Isabelle ouvrit enfin les yeux, et son premier regard rencontra le prince tenant la bague qu'il lui avait ôtée du doigt. Il lui sembla avoir déjà vu cette figure, mais jeune encore, sans cheveux blancs ni barbe grise. On eût dit la copie vieillie du portrait placé au-dessus de la cheminée. Un sentiment de vénération profonde envahit à son aspect le cœur d'Isabelle. Elle vit aussi près d'elle le brave Sigognac et le bon Hérode, tous deux sains et saufs, et aux transes de la lutte succéda la sécurité de la délivrance. Elle n'avait plus rien à craindre ni pour ses amis, ni pour elle. Se soulevant à demi, elle inclina la tête devant le prince, qui la contemplait avec une attention passionnée, et paraissait chercher dans les traits de la jeune fille une ressemblance à un type autrefois chéri.
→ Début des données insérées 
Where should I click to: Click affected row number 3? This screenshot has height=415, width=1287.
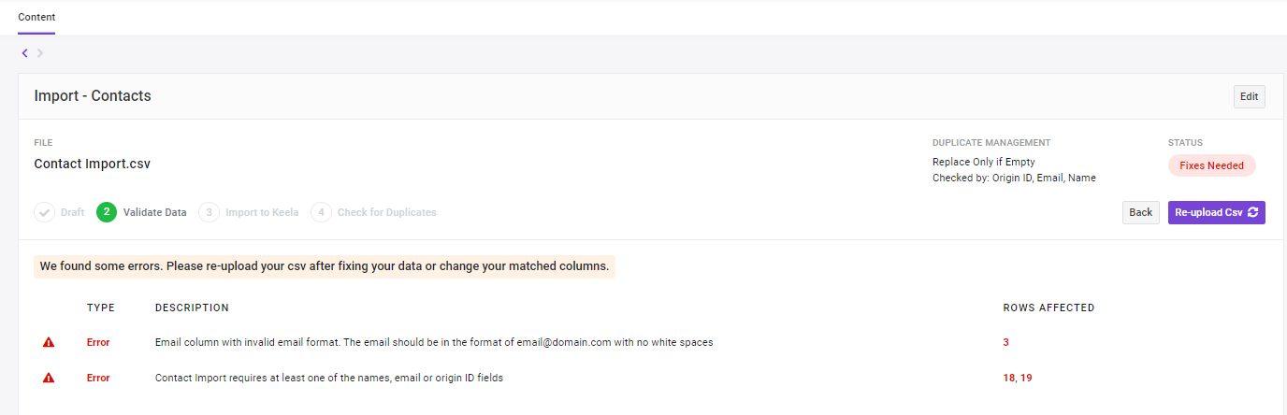click(1006, 342)
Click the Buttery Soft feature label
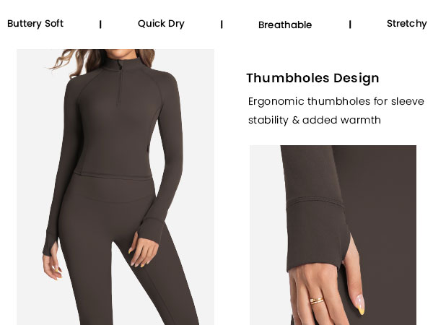This screenshot has width=433, height=325. point(35,24)
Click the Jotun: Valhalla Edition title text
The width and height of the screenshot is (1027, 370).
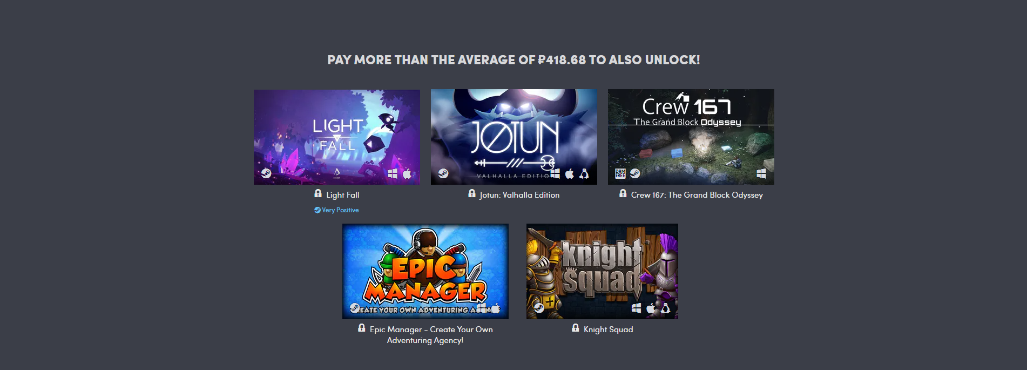[519, 195]
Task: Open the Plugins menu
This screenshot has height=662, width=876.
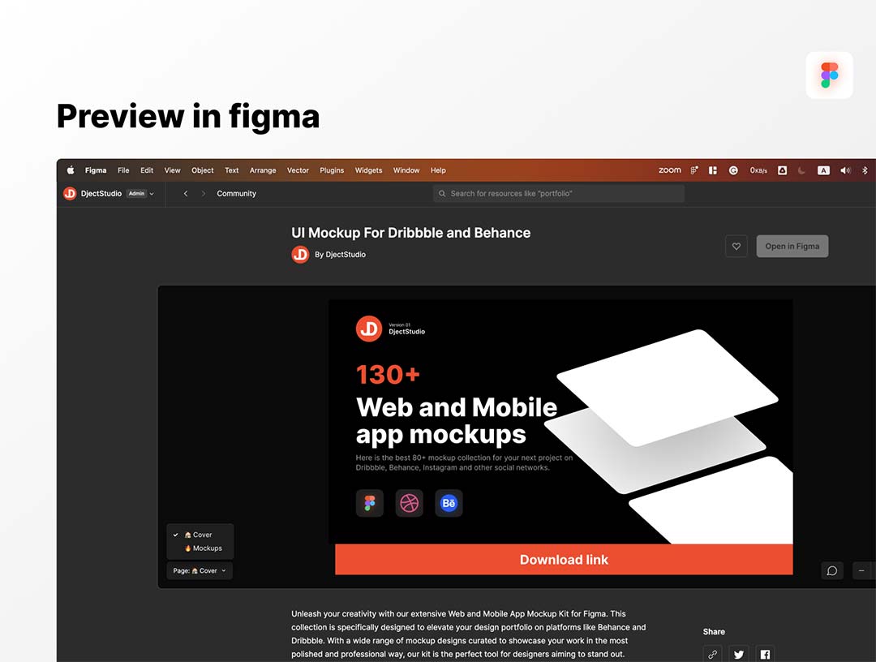Action: tap(332, 170)
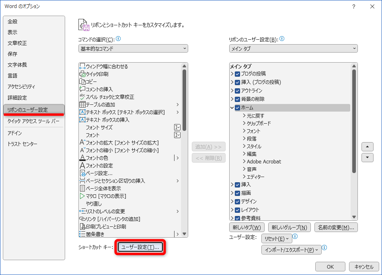Uncheck the アウトライン checkbox
This screenshot has width=382, height=275.
236,91
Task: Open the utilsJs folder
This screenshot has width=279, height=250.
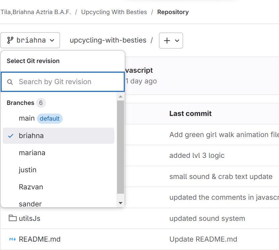Action: (30, 218)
 De qui, mademoiselle, tenez-vous cet anneau qui me rappelle certains souvenirs ; l'avez-vous depuis longtemps en votre possession ? dit le vieux seigneur d'une voix émue.
 Je le possède depuis mon enfance, et c'est l'unique héritage que j'aie recueilli de ma mère, répondit Isabelle.
 Et qui était votre mère, que faisait-elle ? dit le prince avec un redoublement d'intérêt.
 Elle s'appelait Cornélia, repartit modestement Isabelle, et c'était une pauvre comédienne de province qui jouait les reines et les princesses tragiques dans la troupe dont je fais partie encore.
 Cornélia ! Plus de doute, fit le prince troublé, oui, c'est bien elle ; mais, dominant son émotion, il reprit un air majestueux et calme, et dit à Isabelle : Permettez-moi de garder cet anneau. Je vous le remettrai quand il faudra.
 Il est bien entre les mains de votre seigneurie, répondit la jeune comédienne, en qui, à travers les brumeux souvenirs de l'enfance, s'ébauchait le souvenir d'une figure que, toute petite, elle avait vue se pencher vers son berceau.

Théophile Gautier, Le Capitaine Fracasse : Paris, Charpentier, 1863.